In [2]:
import pandas as pd

df1 = pd.read_csv('post_debate_file.csv')

In [3]:
df_pos = df1[df1['predictor']=='pos'].reset_index()
df_neg = df1[df1['predictor']=='neg'].reset_index()
df_gen = df1[df1['predictor']=='gen'].reset_index()

pos_string = df_pos['text']
neg_string = df_neg['text']
gen_string = df_gen['text']

In [4]:
from nltk.tokenize import TweetTokenizer
tweet_tokenizer = TweetTokenizer(preserve_case=False, strip_handles=True, reduce_len=True)

for p_tweet in pos_string:
    (tweet_tokenizer.tokenize(p_tweet))

In [9]:
import string
import re

## Importing stopwords 
from nltk.corpus import stopwords 
stopwords_english = stopwords.words('english')
 
## Importing porter stemmer
from nltk.stem import PorterStemmer
stemmer = PorterStemmer()

## Importing the tokenizer 
from nltk.tokenize import TweetTokenizer

def clean_tweets(tweet):
    tweet = re.sub(r'\$\w*', '', tweet)
    
    ## Cleaing up RTs
    tweet = re.sub(r'^RT[\s]+', '', tweet)
    
    ## Removing hyperlinks
    tweet = re.sub(r'https?:\/\/.*[\r\n]*', '', tweet)
    
    ## Removing hastags
    tweet = re.sub(r'#', '', tweet)
 
    # tokenize tweets
    tokenizer = TweetTokenizer(preserve_case=False, strip_handles=True, reduce_len=True)
    tweet_tokens = tokenizer.tokenize(tweet)
 
    tweets_clean = []    
    for word in tweet_tokens:
        if (word not in stopwords_english and # remove stopwords
                word not in string.punctuation): # remove punctuation
            ##stem_word = stemmer.stem(word) # stemming word
            tweets_clean.append(word)
 
    return tweets_clean

In [10]:
def bag_of_words(tweet):
    words = clean_tweets(tweet)
    words_dictionary = dict([word, True] for word in words)    
    return words_dictionary
 
# positive tweets feature set
pos_tweets_set = []
for tweet in pos_string:
    pos_tweets_set.append((bag_of_words(tweet), 'pos'))    
    
## negative tweets
neg_tweets_set = []
for tweet in neg_string:
    neg_tweets_set.append((bag_of_words(tweet), 'neg'))
    
## general tweets

gen_tweets_set = []
for tweet in gen_string:
    gen_tweets_set.append((bag_of_words(tweet), 'gen'))

(RECORDED INFORMATION)
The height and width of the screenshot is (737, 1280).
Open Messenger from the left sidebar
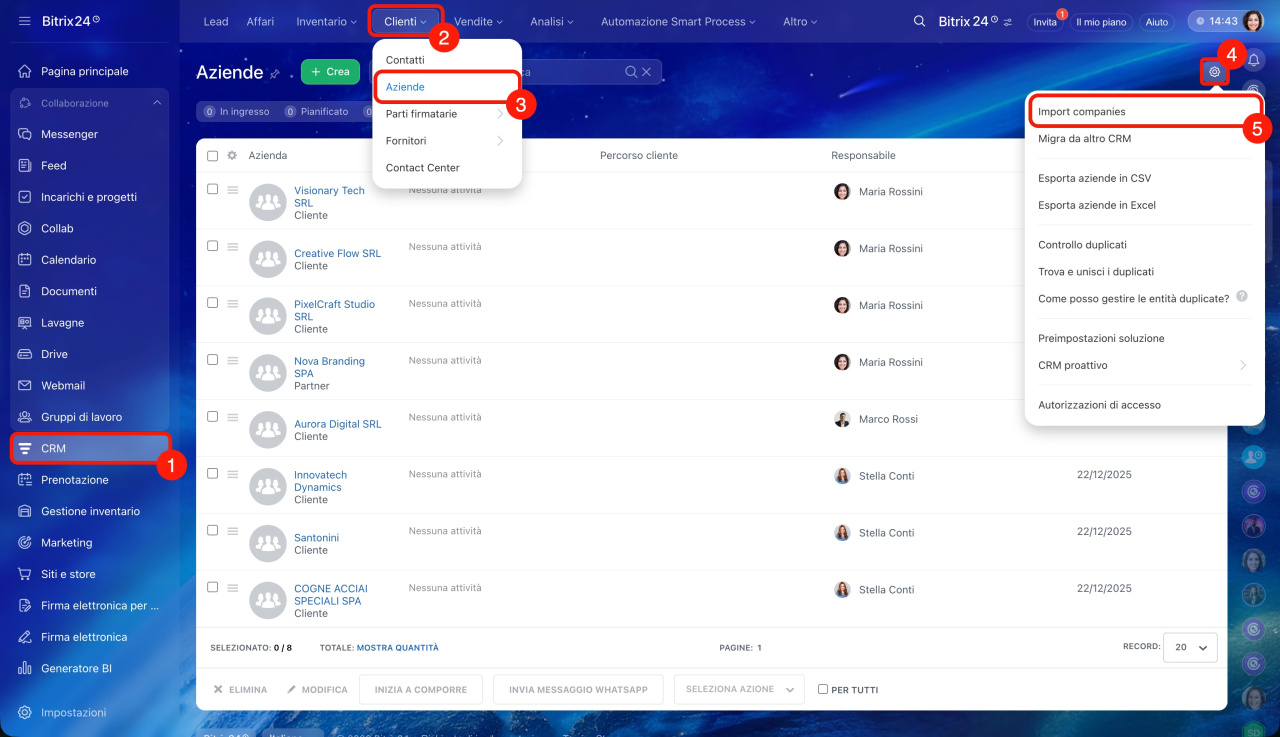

(REQUIRED TASK 1) In the tweet-processing notebook, which CSV file is loaded into df1?
(REQUIRED TASK 2) Supply the next portion of the tweet-processing notebook, starting after its final line.
The material above comes from a separate source.

(WRITTEN ANSWER 1) post_debate_file.csv

(WRITTEN ANSWER 2)
In [12]:
from random import shuffle 
shuffle(pos_tweets_set)
shuffle(neg_tweets_set)
 
test_set = pos_tweets_set[:40] + neg_tweets_set[:40] + gen_tweets_set[:40]
train_set = pos_tweets_set[10:] + neg_tweets_set[10:] + gen_tweets_set[10:]
print(len(train_set),len(test_set))

14267 120


In [13]:
from nltk import classify
from nltk import NaiveBayesClassifier
 
classifier = NaiveBayesClassifier.train(train_set)
 
accuracy = classify.accuracy(classifier, test_set)
print(accuracy) # Output: 0.765
 
print (classifier.show_most_informative_features(10))

0.8583333333333333
Most Informative Features
                disaster = True              neg : pos    =    212.4 : 1.0
                complete = True              neg : pos    =    212.1 : 1.0
                    grow = True              neg : pos    =    209.9 : 1.0
                  google = True              neg : pos    =    149.4 : 1.0
                   backs = True              pos : neg    =    142.3 : 1.0
                 notmeus = True              pos : gen    =    134.7 : 1.0
                      en = True              gen : neg    =    130.3 : 1.0
                      de = True              gen : neg    =    119.8 : 1.0
        berniebeatstrump = True              pos : gen    =    119.3 : 1.0
                     que = True              gen : neg    =    113.4 : 1.0
None


In [14]:
test_tweet1 = "Bernie Sanders Just Got The Latino Endorsement"
custom_tweet_set = bag_of_words(test_tweet1)
prob_result = classifier.prob_classify(custom_tweet_set)
print ('Overall Result: ' + str(prob_result.max())) 
print ('Negative Tweet: ' + str(prob_result.prob("neg"))) 
print ('Positive Tweet: ' + str(prob_result.prob("pos")))
print ('General Tweet: ' + str(prob_result.prob("gen")))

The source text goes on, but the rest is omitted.